The authors state that all data necessary for confirming the conclusions presented in the article are represented fully within the article.
Genomic diversity and differentiation
To identify genomic regions differentiated between the SAP and BAP, expected heterozygosity was calculated for individual SNPs and within a 20-kb sliding window with a 2-kb overlap. There were 187,766 common SNPs between the panels. Of these SNPs, 14,841 loci differed in expected heterozygosity by more than 25%. To look at global patterns in differentiation between the two resources, the SNPs were divided into sliding windows of 20 kb representing genomic regions within the estimated LD distance, and the mean heterozygosity for each block was compared (Figure 1). This resulted in 26,110 regions in which 525 differed in the expected heterozygosity by more than 25%. Since grain types have been selected for early maturity in temperate environments for grain maturation and bioenergy types have been selected for delayed flowering and increased biomass, it would be expected that regions surrounding major maturity genes would differ in the expected heterozygosity. To test this hypothesis, the expected heterozygosities of the 20-kb flanks surrounding known maturity genes [Ma1 (Murphy et al. 2011), Ma3 (Childs et al. 1997), and Ma6 (Murphy et al. 2014)] and a known dwarfing gene [Dw3 (Multani et al. 2003)] were compared between the two panels. The regions surrounding Ma1, Ma3, and Dw3 in the BAP and SAP were significantly different whereas Ma6 was not. There was low SNP coverage around the Ma6 locus, which may explain why the Ma6 locus was not differentiated between the two data sets.
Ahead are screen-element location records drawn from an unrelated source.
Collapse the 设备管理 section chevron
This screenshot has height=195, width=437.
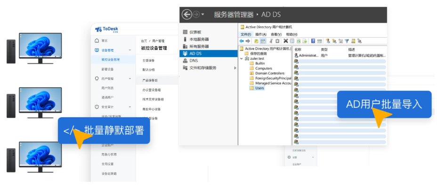pyautogui.click(x=129, y=50)
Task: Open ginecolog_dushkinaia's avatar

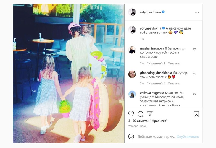Action: coord(132,74)
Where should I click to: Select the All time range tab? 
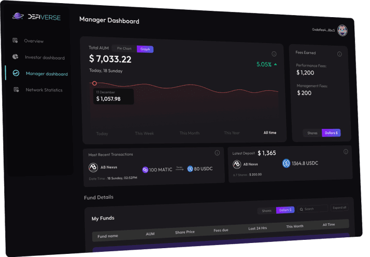pyautogui.click(x=270, y=132)
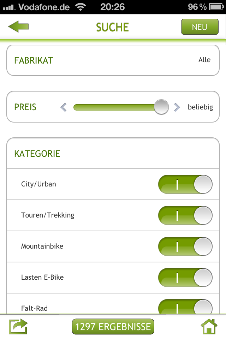Image resolution: width=226 pixels, height=339 pixels.
Task: Tap the green back arrow icon
Action: (x=18, y=27)
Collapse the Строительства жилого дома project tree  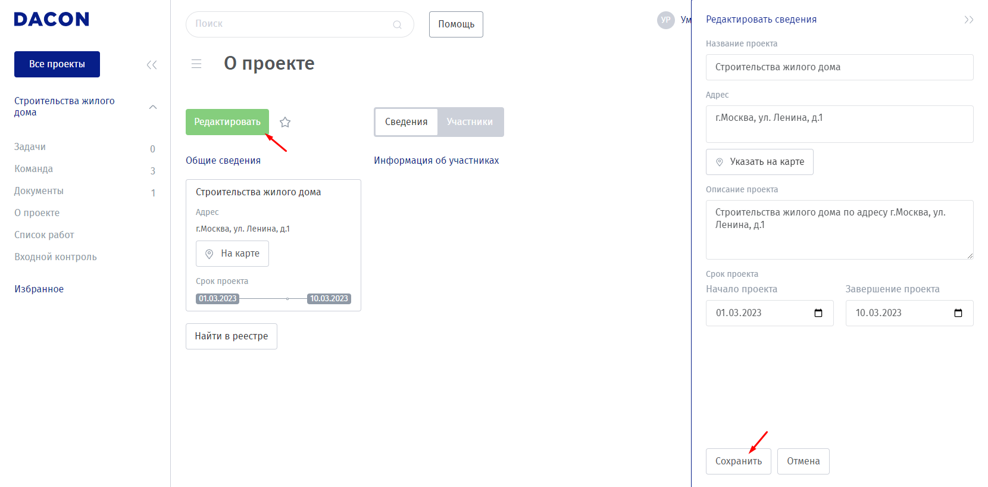click(x=153, y=107)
Although the SAP had a greater average heterozygosity near Ma1, regions surrounding Ma3 and Dw3 had higher average heterozygosities in the BAP than the SAP (Figure 1). These data highlight the fundamental differences in the two panels and suggests that there may be unexploited genetic diversity in the BAP due to a selective bottleneck for dwarfed, early maturing grain accessions in temperate environments.
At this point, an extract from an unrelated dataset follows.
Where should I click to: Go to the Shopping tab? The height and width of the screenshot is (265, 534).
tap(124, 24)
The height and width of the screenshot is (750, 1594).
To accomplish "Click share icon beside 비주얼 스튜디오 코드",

Because sweet and biomass sorghum are the primary types used for bioenergy production, determining how differentiated these two types are could provide insights into the genetic architecture of compositional components. However, the level of differentiation (as measured by FST) between the sweet and biomass types of sorghum was overall very low (mean FST = 0.024, where 0 is no differentiation and 1 is complete differentiation), although it was significantly greater than the null distribution (File S8). The maximum value of FST is 0.276, highlighting that there were no fixed differences between types in the data set despite significant phenotypic differences.
Previous work in the SAP has shown that population structure is related to the categorization of sorghum to the five botanical races and numerous geographic regions of sorghum colonization (Casa et al. 2008; Brown et al. 2011). Previous work has also demonstrated that these phenotypically based classifications are genetically supported (Brown et al. 2011). Based on these observations it would be expected that similar population patterns would appear in the BAP. Definitive patterns emerged supporting the previous findings that race and geographical origin help define subpopulation categorization (Figure 2). Figure 2 shows the STRUCTURE results from K = 6 of 343 individuals in the BAP. As expected, each of the five botanical races emerges as a subpopulation. Additionally, a sixth cluster appears that divides the Ethiopian accessions into two distinct groups. Since Ethiopia is the center of diversity for sorghum, it is not unexpected that distinct subpopulations could emerge when analyzing population structure. Racial data were not provided by GRIN for any of the accessions included in the orange cluster (Figure 2). Since racial classification is determined, at least in part, by panicle architecture and seed characteristics, it was not possible to establish racial classifications for this group due to the limited panicle emergence in the photoperiod-sensitive accessions. Interestingly, the most distinct group, the guinea population in the green cluster, cluster heavily together and have the lowest proportion of membership. Principal component analysis also showed clustering of the West African guinea types as well as the unclassified Ethiopian accessions. Additional STRUCTURE and principal component analysis results are in File S9.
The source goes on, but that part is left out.